Personalmente nuestra experiencia ha resultado muy positiva utilizando estas consultas compartidas en la especialidad de Gastroenterología y Hepatología, junto con sesiones clínico-organizativas con periodicidad mensual, con una duración total de 3 horas (considerando consulta más sesión clínica), consiguiendo un descenso de las derivaciones de un 30% aproximadamente en los centros donde se llevó a cabo la intervención (20).

Una forma intermedia, que puede ser de gran utilidad para salvar distancias geográficas, por ejemplo en el medio rural, sobre todo si la orografía complica las comunicaciones reales, son las llamadas consultas compartidas virtuales o teleconsultas compartidas (21), que se ha aplicado entre otras especialidades en Gastroente-rología, en las que existe una comunicación telemática, a modo de videoconferencia, entre el Médico del Hospital y el de Atención Primaria que está reunido con el paciente en su espacio de consulta. Además permite enviar imágenes radiológicas (telerradiología), lesiones cutáneas (teledermatología), registros electrocardiográficos, etc.

¿Y por qué no se organizan estas consultas compartidas entre especialidades del Hospital y la especialidad de Atención Primaria? Según nuestra experiencia, este tipo de intervención es eficaz, gratificante para los facultativos de ambos niveles, y además no difícil de organizar. Se necesita eliminar los prejuicios derivados de su desconocimiento práctico y la desconfianza en sus resultados y el temor a ser una práctica consumidora de recursos humanos y tiempo, hecho que no es así, pues se ahorrarían consultas externas y posiblemente algunas exploraciones, duplicaciones, prescripciones inducidas, costes, etc. Se precisa, eso sí, de una persona motivada y con las cualidades necesarias para organizar este tipo de intervención y participar en ella.

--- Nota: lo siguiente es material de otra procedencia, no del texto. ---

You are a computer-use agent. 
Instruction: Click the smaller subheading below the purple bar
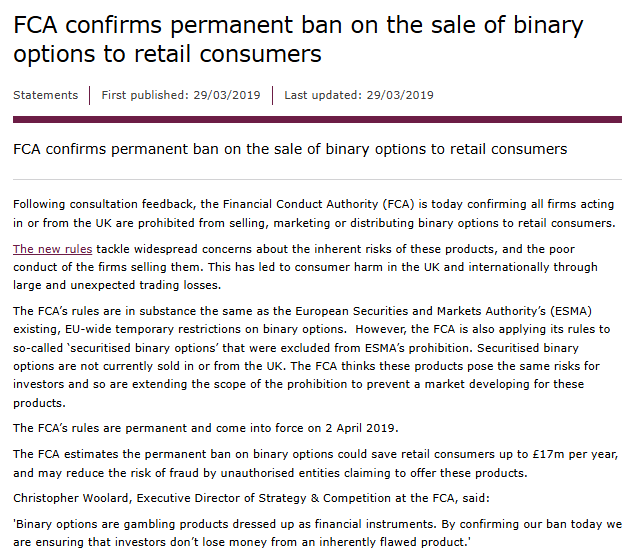tap(290, 149)
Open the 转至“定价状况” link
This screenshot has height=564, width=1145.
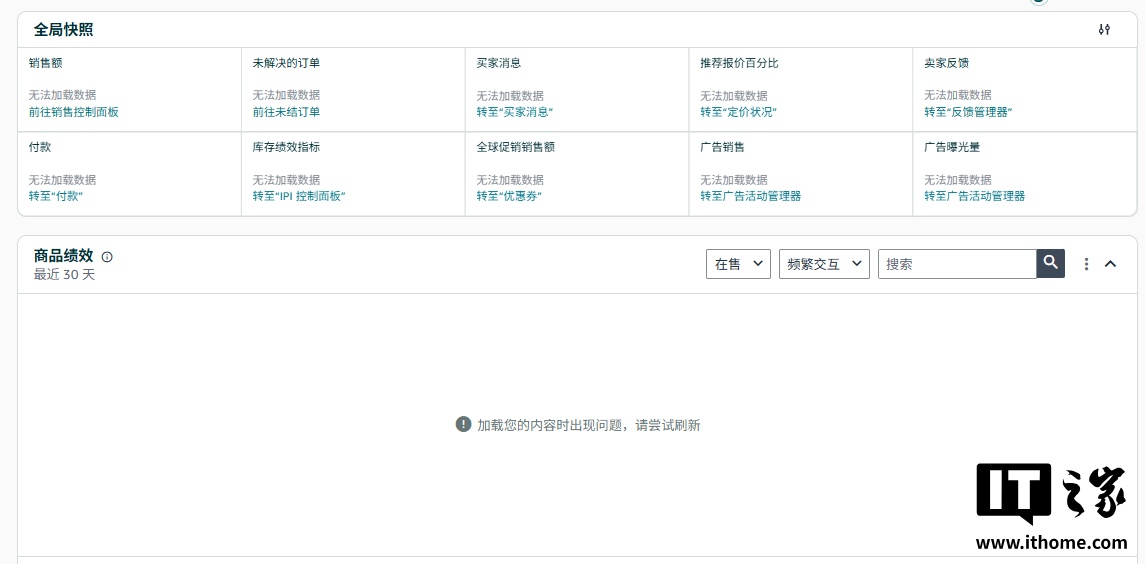pyautogui.click(x=738, y=112)
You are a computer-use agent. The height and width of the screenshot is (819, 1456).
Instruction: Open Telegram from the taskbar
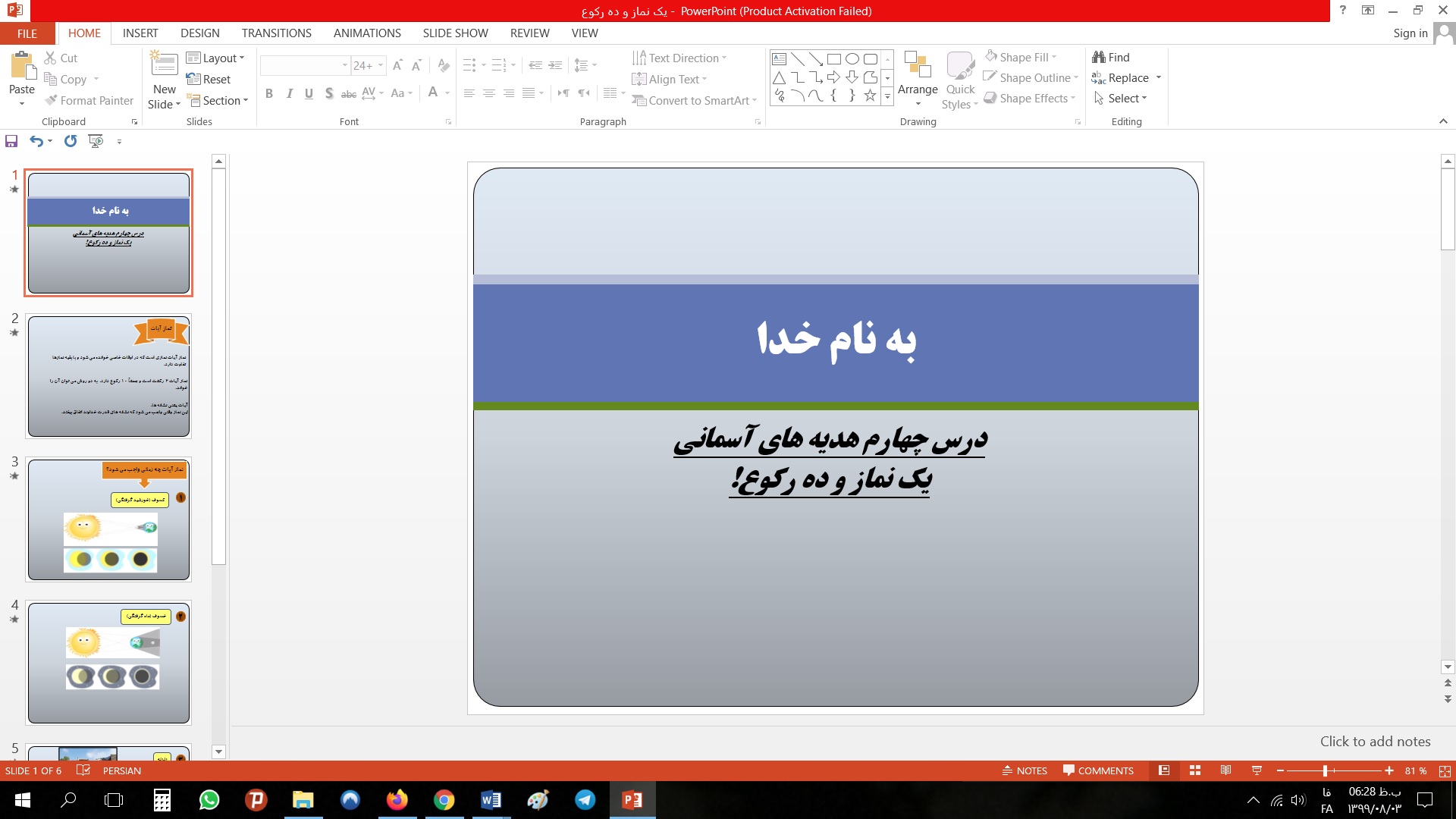click(585, 800)
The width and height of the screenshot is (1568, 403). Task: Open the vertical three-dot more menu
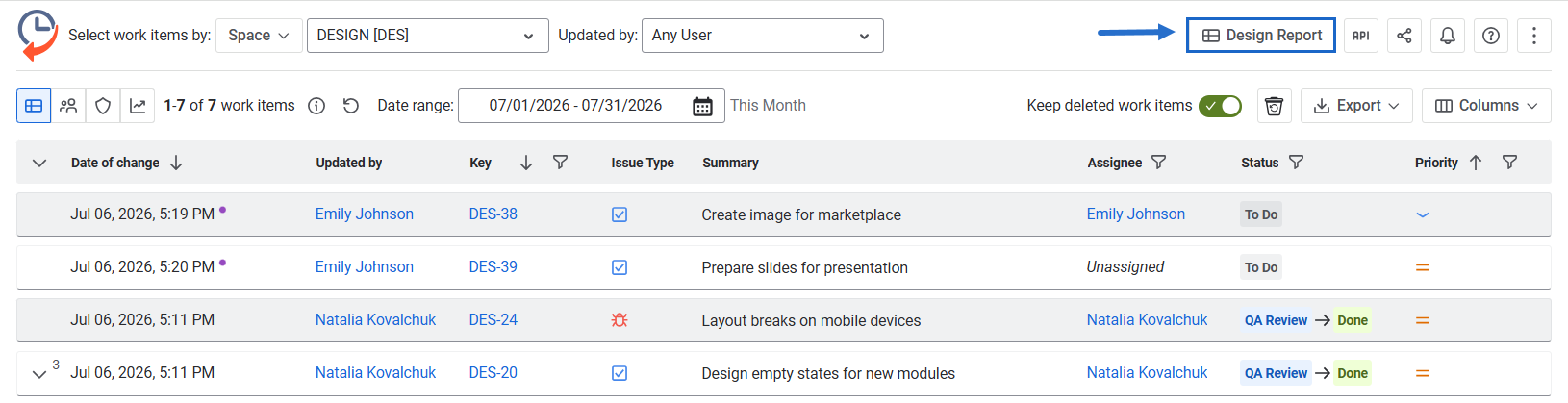point(1534,36)

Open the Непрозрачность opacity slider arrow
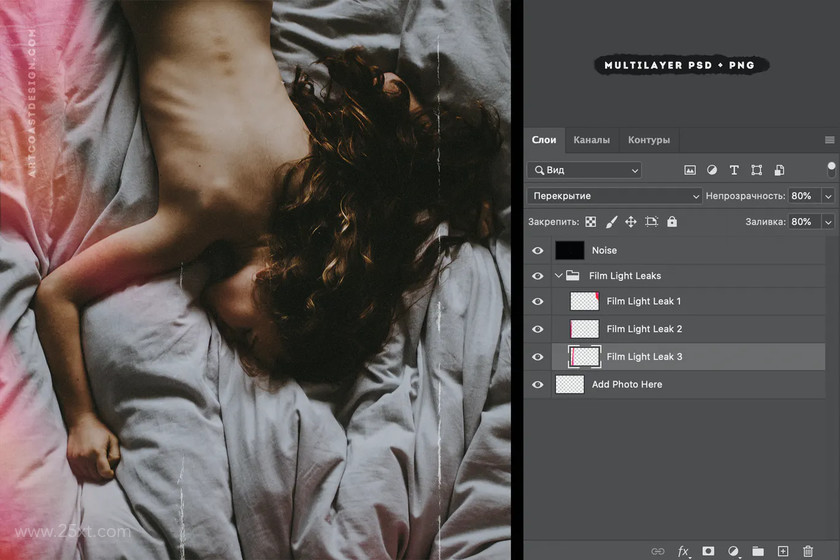(x=828, y=196)
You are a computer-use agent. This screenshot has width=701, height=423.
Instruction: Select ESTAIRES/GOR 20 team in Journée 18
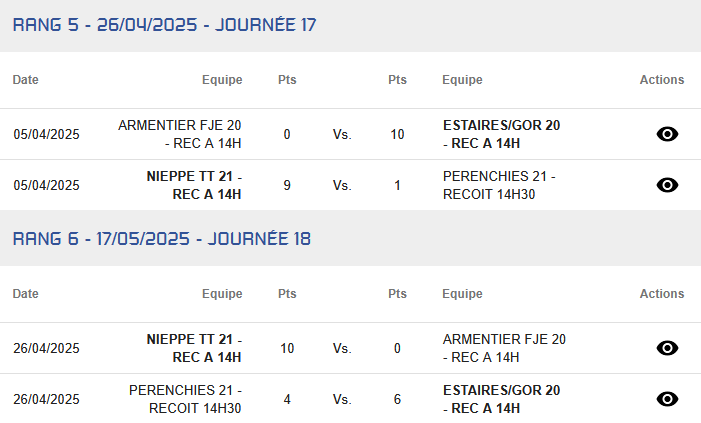click(501, 399)
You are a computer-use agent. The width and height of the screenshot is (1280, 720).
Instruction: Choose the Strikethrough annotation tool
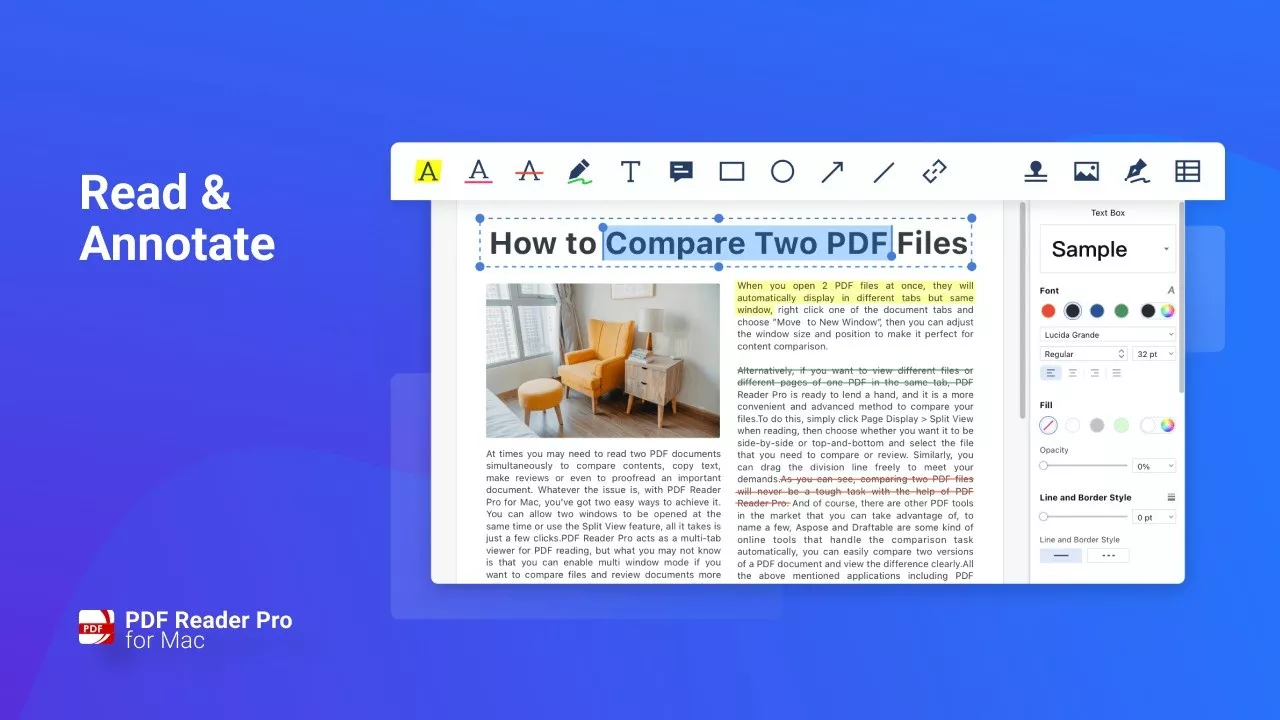[x=529, y=171]
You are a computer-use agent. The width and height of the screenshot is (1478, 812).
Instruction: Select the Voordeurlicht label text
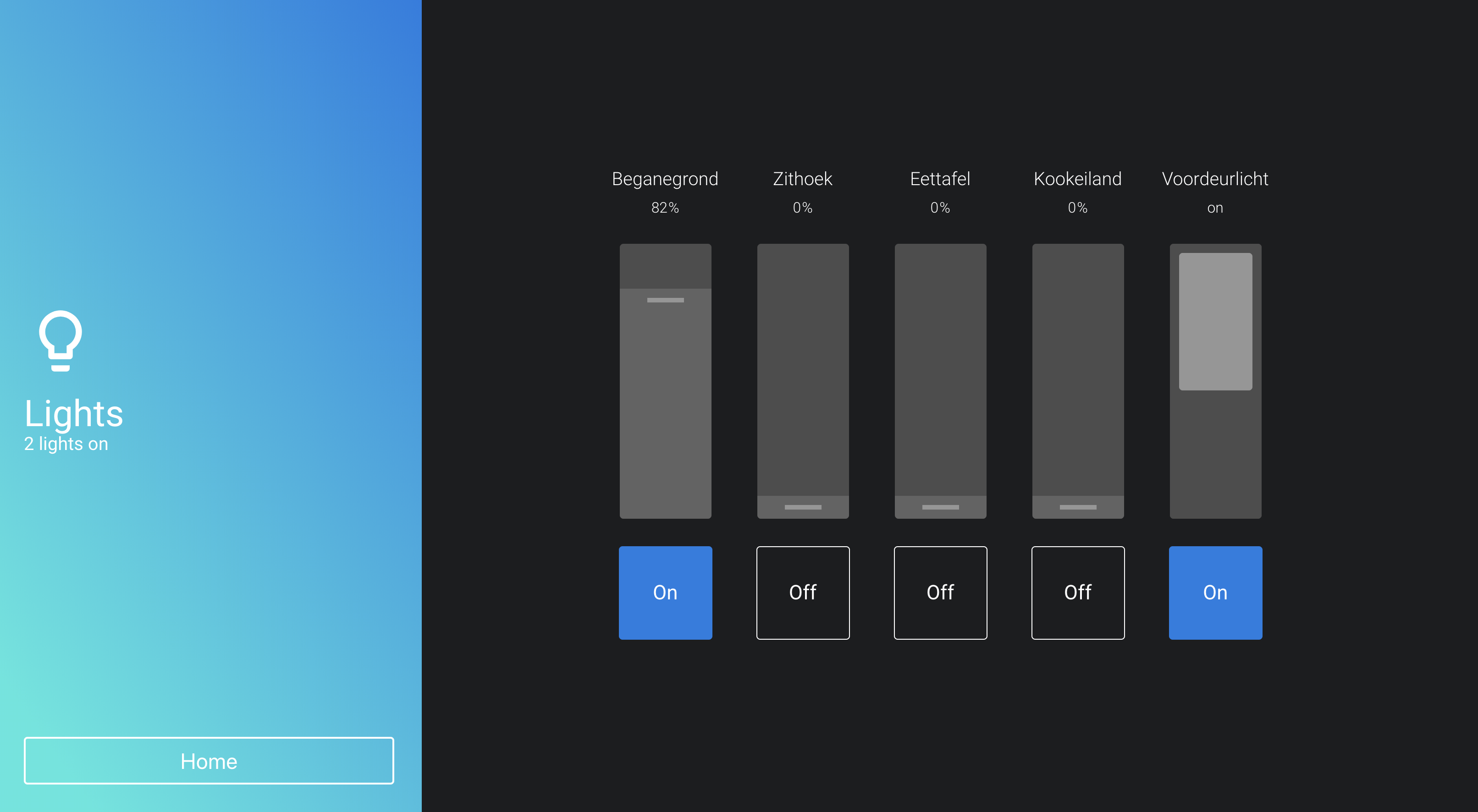(x=1215, y=179)
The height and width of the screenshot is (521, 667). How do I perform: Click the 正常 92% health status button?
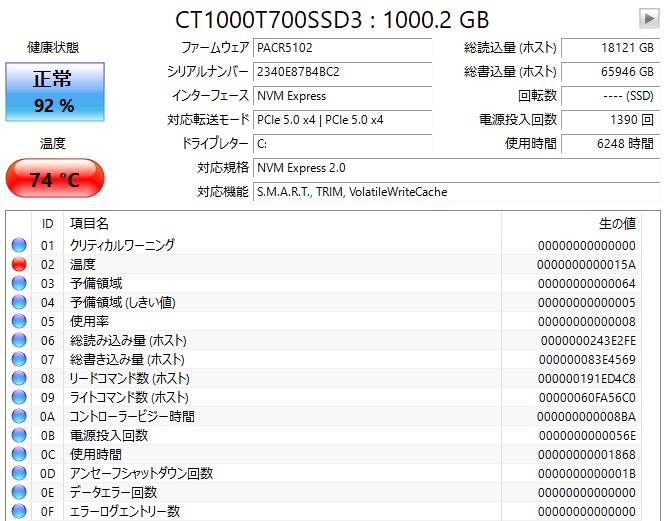point(53,92)
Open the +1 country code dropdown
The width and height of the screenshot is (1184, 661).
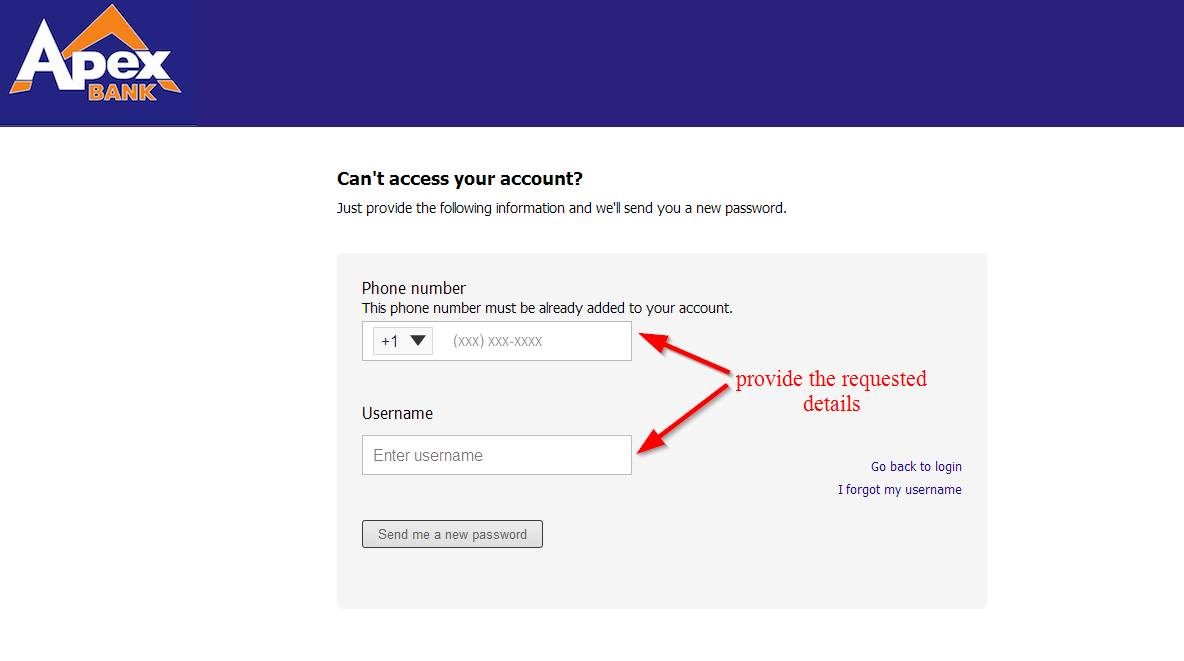(402, 341)
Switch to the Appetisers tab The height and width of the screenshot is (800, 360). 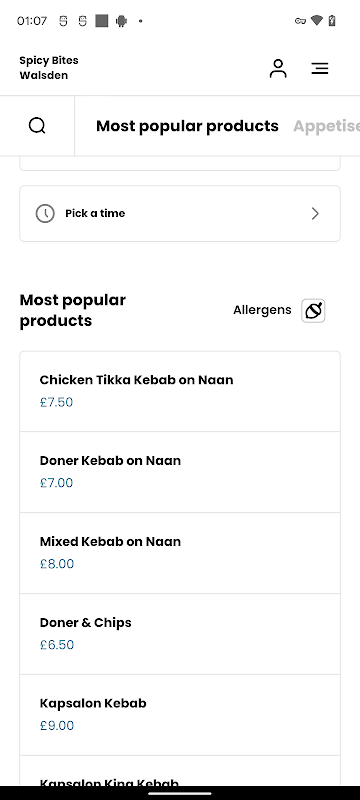coord(326,126)
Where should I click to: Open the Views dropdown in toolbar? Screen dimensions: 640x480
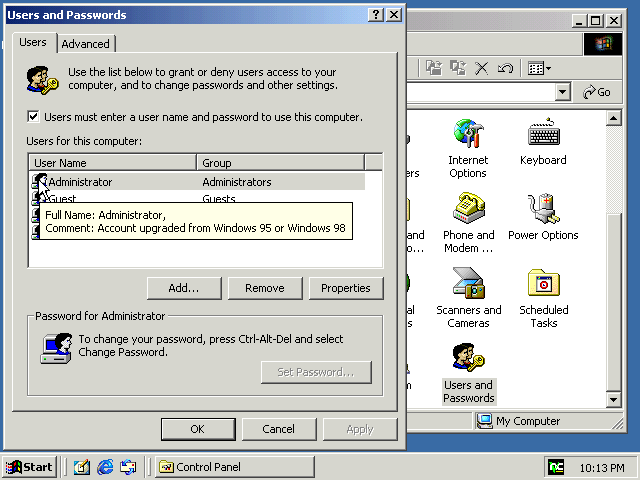click(x=540, y=68)
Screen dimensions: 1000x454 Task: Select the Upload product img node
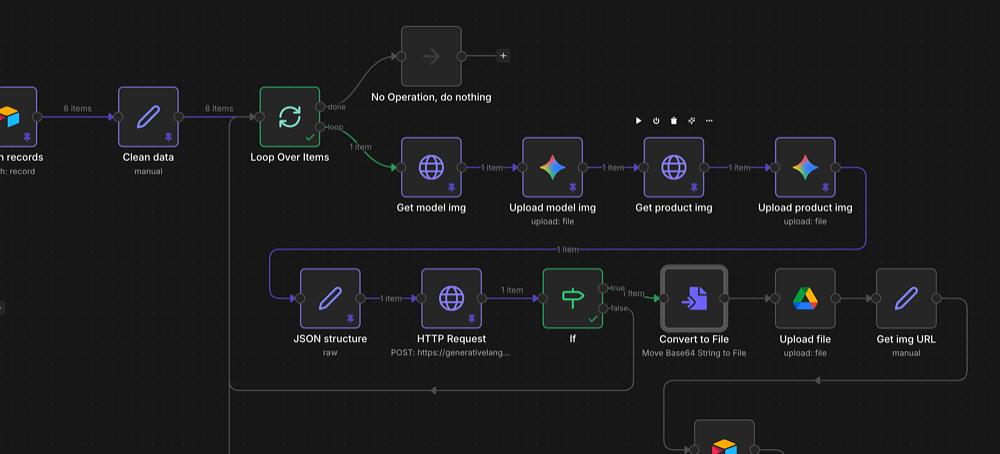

Insistimos en la necesidad de promover la relación y coordinación lo más estrecha posible entre los dos niveles de atención (Primaria y Hospital), que deben tender a funcionar como una unidad, y no sólo desde la administración, sino a nivel de la práctica clínica diaria, en beneficio de una atención integral y continuada del paciente, lo que puede ser aplicable a cualquier especialidad, sobretodo del campo de la Medicina Interna.